Recognition of the Traditional
But that is to miss some detail. Much ripples from under the surface. Systematic observation and measurement require supplementation. To be significant, knowledge usually requires theorising, or calls on theory for perspective. In Port Moresby, there is the everyday social environment of migrant settlers and urban villagers who daily negotiate the legacies of tradition and the colonial past, and the contemporary challenges of modern city life.
Turning more directly to the challenges of sustainability, globalisation has come to mean that new technology threatens cultural and design origins, with an overwhelming influence of the ‘imprinting’ carried out by larger, developed societies on their smaller, less developed hosts.
Recognition of the importance and sustenance provided by traditional design and craft has led some PNG policy-makers and architects to take seriously the country’s culture, climate, history, materials, human resources and economy as it evolves and focus on finding solutions that realistically reflect the financial, cultural and physical needs of local people. In resisting the temptation to simply import solutions, there is a body of work drawing from traditional building methods and materials and exploring design solutions that reflect an understanding of local cultural priorities.
Postscript (2015)
I first went to PNG in the early 1980s.
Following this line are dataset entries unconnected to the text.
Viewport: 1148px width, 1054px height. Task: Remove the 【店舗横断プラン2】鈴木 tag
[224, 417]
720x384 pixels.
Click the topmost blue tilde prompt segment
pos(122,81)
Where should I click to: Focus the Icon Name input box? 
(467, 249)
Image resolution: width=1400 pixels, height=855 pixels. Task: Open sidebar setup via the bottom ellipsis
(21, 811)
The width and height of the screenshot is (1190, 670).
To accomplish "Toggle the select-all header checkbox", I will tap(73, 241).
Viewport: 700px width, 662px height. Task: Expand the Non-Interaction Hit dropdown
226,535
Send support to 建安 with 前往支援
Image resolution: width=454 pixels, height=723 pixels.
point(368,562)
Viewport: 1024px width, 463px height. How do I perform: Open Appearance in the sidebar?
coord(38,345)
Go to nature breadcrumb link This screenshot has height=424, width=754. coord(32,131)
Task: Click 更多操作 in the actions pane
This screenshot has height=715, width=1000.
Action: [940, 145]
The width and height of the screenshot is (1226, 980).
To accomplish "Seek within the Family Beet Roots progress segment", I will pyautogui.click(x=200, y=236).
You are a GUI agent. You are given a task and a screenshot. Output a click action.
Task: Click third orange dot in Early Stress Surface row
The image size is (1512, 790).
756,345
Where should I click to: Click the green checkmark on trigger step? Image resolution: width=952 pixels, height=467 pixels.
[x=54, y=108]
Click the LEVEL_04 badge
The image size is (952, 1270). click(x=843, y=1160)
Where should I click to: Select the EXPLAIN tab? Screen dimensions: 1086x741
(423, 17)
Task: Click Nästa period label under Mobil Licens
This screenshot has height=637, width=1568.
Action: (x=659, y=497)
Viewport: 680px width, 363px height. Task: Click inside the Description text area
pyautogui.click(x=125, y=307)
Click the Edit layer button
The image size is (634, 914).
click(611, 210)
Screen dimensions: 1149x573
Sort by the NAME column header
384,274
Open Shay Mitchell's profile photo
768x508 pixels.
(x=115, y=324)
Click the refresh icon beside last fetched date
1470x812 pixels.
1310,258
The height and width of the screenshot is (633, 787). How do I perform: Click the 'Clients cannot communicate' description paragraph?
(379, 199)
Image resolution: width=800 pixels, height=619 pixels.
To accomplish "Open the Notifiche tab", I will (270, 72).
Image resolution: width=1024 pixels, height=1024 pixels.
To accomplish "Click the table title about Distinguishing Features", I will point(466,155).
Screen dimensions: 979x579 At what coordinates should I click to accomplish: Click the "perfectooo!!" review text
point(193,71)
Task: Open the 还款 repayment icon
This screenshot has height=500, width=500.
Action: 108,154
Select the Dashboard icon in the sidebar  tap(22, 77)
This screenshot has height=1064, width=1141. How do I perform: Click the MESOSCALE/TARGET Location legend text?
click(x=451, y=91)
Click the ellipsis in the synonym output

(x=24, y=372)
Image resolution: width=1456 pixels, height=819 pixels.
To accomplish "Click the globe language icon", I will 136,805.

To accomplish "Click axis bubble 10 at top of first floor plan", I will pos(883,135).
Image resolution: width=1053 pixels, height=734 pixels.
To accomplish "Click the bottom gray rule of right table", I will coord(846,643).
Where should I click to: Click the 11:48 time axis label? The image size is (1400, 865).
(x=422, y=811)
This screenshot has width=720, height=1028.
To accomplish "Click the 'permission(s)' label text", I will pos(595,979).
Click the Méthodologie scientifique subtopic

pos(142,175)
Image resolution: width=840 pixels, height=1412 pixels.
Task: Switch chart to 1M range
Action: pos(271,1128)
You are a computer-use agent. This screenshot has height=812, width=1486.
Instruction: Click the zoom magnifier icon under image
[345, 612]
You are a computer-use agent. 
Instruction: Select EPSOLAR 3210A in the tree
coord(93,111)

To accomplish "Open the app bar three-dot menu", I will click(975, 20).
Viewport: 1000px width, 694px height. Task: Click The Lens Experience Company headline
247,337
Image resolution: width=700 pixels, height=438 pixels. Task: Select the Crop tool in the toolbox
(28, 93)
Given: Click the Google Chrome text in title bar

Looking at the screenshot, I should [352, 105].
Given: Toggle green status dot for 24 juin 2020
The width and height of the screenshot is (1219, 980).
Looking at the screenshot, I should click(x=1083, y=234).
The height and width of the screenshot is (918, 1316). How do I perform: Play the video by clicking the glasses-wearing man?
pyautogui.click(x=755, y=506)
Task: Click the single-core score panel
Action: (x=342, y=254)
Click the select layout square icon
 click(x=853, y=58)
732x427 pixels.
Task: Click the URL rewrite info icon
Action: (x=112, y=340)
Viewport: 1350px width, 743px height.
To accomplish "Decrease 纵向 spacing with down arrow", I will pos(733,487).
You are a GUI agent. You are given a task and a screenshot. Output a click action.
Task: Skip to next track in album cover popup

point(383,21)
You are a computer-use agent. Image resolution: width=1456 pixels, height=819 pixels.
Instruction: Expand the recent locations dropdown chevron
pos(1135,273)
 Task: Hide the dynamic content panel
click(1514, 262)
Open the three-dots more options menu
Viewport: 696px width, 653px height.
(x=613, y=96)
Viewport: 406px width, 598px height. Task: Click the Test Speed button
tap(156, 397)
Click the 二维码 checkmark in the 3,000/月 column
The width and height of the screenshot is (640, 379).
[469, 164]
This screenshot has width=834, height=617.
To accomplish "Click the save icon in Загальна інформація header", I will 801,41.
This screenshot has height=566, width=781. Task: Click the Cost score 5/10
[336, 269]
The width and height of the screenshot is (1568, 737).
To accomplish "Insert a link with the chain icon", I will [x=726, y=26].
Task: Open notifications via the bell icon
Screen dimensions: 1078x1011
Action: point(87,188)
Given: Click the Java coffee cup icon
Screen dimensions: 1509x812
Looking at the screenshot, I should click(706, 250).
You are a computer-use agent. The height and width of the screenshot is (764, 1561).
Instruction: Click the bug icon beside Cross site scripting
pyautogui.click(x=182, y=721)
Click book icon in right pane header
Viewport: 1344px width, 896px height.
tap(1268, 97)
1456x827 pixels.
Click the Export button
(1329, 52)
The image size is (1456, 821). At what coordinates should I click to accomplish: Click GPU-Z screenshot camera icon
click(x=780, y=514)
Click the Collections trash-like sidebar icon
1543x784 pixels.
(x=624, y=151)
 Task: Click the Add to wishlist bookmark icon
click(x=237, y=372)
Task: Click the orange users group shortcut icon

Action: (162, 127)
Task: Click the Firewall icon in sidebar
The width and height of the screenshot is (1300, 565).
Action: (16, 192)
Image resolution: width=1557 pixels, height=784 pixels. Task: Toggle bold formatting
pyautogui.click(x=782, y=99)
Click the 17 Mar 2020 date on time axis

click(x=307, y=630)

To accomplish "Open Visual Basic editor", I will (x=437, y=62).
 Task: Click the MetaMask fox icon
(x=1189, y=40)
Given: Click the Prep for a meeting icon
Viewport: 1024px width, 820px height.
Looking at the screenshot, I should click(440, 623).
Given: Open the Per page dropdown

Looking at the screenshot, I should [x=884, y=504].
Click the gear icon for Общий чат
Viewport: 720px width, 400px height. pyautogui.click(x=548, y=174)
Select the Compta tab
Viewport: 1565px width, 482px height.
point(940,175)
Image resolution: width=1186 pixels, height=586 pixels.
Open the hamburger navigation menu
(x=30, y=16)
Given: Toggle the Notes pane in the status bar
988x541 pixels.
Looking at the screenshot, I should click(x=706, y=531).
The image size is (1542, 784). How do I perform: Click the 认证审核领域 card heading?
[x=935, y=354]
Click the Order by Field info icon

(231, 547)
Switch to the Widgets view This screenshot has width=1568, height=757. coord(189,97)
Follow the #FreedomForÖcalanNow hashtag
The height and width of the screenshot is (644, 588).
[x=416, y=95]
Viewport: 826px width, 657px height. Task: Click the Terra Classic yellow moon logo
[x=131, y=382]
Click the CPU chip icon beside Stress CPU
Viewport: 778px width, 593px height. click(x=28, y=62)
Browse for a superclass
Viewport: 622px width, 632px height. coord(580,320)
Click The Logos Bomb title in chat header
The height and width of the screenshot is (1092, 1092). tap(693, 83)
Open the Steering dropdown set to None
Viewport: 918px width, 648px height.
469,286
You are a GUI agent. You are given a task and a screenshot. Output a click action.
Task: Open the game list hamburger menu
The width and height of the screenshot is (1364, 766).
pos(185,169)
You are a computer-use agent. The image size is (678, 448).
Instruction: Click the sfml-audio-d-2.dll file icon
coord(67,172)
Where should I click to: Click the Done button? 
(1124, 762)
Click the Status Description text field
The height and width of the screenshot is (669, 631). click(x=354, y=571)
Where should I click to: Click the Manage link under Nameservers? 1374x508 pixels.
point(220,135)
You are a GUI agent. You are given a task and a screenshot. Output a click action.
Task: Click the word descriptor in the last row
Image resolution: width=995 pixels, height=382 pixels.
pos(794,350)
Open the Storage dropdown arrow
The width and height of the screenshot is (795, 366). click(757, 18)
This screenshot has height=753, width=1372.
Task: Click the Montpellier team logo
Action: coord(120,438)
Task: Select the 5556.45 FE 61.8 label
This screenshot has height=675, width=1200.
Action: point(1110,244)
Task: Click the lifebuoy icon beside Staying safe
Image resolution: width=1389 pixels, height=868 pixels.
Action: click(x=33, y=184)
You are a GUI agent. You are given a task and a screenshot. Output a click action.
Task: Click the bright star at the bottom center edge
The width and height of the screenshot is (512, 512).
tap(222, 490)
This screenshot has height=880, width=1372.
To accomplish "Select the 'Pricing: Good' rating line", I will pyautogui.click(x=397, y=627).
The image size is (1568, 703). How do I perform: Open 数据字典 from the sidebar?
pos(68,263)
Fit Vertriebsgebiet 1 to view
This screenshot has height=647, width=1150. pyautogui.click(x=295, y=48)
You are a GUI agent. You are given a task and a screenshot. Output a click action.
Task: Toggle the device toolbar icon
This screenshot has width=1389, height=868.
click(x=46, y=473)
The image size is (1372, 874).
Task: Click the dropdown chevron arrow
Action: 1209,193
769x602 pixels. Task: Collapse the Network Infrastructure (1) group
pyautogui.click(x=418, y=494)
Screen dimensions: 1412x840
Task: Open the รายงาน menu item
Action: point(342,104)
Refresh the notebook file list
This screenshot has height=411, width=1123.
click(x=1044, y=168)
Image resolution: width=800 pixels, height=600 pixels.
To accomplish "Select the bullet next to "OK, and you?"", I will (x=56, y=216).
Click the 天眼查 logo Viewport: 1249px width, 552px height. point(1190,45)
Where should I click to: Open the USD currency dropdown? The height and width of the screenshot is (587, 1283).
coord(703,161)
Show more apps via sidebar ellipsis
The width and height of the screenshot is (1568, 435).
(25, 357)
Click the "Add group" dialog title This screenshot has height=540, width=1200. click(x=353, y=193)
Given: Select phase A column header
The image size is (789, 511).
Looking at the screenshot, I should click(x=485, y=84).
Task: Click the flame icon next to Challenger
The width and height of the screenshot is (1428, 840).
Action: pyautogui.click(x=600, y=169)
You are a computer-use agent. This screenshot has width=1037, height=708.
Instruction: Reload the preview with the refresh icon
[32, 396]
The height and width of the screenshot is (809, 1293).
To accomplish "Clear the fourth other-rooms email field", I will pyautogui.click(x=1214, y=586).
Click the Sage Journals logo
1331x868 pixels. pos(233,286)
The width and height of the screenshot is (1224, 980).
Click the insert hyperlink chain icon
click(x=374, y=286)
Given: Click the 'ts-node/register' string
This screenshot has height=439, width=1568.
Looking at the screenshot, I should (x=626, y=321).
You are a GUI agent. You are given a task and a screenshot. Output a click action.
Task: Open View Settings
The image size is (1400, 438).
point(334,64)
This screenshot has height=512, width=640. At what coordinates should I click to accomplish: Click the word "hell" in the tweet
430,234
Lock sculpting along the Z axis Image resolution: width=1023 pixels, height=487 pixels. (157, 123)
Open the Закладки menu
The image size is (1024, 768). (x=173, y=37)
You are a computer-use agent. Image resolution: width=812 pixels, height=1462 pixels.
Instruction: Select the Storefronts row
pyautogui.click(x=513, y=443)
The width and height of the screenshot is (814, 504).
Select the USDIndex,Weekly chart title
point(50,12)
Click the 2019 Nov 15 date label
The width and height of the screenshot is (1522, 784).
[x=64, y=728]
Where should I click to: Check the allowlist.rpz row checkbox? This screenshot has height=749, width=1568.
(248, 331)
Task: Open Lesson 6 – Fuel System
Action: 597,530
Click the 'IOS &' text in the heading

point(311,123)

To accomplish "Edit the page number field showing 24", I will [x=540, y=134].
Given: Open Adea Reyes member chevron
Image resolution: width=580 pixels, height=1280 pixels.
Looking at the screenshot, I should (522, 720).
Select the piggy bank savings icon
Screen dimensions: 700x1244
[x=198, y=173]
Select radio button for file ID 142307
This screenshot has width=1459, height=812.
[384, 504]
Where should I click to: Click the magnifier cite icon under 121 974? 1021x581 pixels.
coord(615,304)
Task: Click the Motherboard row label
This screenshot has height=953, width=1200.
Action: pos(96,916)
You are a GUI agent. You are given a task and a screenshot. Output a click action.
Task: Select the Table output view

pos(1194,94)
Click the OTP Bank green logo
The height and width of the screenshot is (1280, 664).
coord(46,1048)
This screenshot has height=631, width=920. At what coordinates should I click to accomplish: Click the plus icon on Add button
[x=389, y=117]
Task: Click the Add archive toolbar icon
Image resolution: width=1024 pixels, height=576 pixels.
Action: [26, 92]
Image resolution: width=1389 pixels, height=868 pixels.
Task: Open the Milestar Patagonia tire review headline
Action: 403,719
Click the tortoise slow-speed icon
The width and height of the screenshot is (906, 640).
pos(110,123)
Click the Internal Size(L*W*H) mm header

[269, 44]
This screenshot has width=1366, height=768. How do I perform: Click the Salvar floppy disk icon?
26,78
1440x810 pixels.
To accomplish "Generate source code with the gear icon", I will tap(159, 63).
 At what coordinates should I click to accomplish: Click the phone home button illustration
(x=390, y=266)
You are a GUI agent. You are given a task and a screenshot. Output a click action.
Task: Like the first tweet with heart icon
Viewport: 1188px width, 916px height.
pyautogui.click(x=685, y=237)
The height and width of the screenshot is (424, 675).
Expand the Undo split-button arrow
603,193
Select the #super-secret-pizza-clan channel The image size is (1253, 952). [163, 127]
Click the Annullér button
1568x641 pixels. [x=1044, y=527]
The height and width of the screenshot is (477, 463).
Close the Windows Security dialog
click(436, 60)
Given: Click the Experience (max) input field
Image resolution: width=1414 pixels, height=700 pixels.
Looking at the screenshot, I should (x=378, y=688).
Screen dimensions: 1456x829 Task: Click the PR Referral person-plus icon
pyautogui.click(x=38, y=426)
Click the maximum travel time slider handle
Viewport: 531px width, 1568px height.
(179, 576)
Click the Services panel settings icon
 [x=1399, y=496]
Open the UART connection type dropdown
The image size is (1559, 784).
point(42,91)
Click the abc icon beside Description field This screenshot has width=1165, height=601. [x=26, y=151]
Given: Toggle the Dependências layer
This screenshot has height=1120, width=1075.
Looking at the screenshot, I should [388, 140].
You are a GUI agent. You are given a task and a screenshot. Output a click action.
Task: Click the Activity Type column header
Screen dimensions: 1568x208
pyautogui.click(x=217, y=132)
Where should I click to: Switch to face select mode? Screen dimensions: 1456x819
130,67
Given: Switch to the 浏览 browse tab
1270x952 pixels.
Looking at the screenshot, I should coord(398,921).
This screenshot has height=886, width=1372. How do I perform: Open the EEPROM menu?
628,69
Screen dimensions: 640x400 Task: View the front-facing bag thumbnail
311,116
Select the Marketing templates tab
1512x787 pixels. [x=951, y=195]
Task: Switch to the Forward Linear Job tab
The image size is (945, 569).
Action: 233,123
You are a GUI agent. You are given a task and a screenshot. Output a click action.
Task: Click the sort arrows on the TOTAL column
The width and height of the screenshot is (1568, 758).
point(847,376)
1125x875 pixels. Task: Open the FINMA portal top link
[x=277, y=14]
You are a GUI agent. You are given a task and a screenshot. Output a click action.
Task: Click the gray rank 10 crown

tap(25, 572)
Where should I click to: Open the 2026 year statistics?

This was connected with my involvement with the Labor Committee for Pacific Affairs, about which I have written elsewhere – cf. ‘Labor and the Left in the Pacific’ (1989).
A number of union leaders I met, including Napoleon Liosi, Henry Moses, and Lawrence Titimur – from the far flung parts of the country.
I read widely and found the disparate, complex nation of great fascination. Because of an intellectual interest in James McAuley (the poet) and Ross Garnaut (the economist), their publications and interests related to PNG, I was curious about.
In my MSc in sustainable urban development course, one of the essay topics was to pick a ‘global south’ city to write about. I wrote on Port Moresby. I adapted my essay for publication in the RICS journal.